#### [Stored data entries]
Start of Block
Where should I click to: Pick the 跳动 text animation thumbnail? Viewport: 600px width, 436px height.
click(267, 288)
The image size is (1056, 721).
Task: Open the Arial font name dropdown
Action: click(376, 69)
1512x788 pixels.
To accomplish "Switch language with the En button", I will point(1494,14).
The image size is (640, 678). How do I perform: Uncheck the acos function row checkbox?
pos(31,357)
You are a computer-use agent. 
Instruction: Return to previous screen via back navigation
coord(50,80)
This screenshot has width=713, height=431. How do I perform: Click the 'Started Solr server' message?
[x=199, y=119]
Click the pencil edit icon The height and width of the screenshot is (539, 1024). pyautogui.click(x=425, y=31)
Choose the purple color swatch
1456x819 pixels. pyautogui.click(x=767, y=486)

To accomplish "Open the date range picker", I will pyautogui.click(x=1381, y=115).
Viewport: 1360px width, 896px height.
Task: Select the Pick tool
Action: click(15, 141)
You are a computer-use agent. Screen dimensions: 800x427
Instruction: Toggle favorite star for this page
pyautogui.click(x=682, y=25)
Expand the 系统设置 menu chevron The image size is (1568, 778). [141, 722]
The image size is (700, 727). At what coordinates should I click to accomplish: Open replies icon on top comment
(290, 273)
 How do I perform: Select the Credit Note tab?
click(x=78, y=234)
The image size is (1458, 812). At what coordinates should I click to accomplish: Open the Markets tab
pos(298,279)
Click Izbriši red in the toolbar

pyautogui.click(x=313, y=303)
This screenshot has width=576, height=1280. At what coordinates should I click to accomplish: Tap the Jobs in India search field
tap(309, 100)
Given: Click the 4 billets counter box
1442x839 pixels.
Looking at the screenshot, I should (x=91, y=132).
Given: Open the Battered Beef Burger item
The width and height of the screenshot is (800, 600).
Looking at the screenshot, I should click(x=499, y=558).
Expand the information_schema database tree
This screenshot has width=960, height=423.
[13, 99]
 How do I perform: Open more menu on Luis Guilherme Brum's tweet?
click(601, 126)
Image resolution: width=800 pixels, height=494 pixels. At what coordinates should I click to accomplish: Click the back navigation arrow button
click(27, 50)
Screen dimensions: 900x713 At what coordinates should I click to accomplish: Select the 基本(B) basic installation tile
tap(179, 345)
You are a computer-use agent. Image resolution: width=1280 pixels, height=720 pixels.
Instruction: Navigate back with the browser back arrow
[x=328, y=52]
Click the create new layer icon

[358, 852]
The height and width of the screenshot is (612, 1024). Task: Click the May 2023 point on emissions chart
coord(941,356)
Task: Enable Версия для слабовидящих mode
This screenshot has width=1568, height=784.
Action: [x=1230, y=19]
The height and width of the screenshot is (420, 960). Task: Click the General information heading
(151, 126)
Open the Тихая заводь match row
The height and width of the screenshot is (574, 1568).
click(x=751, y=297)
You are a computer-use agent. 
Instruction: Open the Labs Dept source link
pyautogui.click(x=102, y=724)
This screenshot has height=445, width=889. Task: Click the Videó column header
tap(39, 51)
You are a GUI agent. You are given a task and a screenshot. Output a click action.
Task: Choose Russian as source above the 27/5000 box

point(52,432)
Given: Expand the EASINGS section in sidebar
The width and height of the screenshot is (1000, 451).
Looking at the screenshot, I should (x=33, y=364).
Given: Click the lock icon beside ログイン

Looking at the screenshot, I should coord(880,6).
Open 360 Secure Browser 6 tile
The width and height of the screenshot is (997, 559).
End of Block
#### [Assignment]
Repeat every line of the data word for word until you have repeated the line that contains "You are a computer-use agent. Screen", which is the last one to include.

#### [Answer area]
Where should I click to: Pick the 跳动 text animation thumbnail? Viewport: 600px width, 436px height.
click(267, 288)
The image size is (1056, 721).
Task: Open the Arial font name dropdown
Action: click(376, 69)
1512x788 pixels.
To accomplish "Switch language with the En button", I will point(1494,14).
The image size is (640, 678). How do I perform: Uncheck the acos function row checkbox?
pos(31,357)
You are a computer-use agent. 
Instruction: Return to previous screen via back navigation
coord(50,80)
This screenshot has width=713, height=431. How do I perform: Click the 'Started Solr server' message?
[x=199, y=119]
Click the pencil edit icon The height and width of the screenshot is (539, 1024). pyautogui.click(x=425, y=31)
Choose the purple color swatch
1456x819 pixels. pyautogui.click(x=767, y=486)

To accomplish "Open the date range picker", I will pyautogui.click(x=1381, y=115).
Viewport: 1360px width, 896px height.
Task: Select the Pick tool
Action: click(15, 141)
You are a computer-use agent. Screen dimensions: 800x427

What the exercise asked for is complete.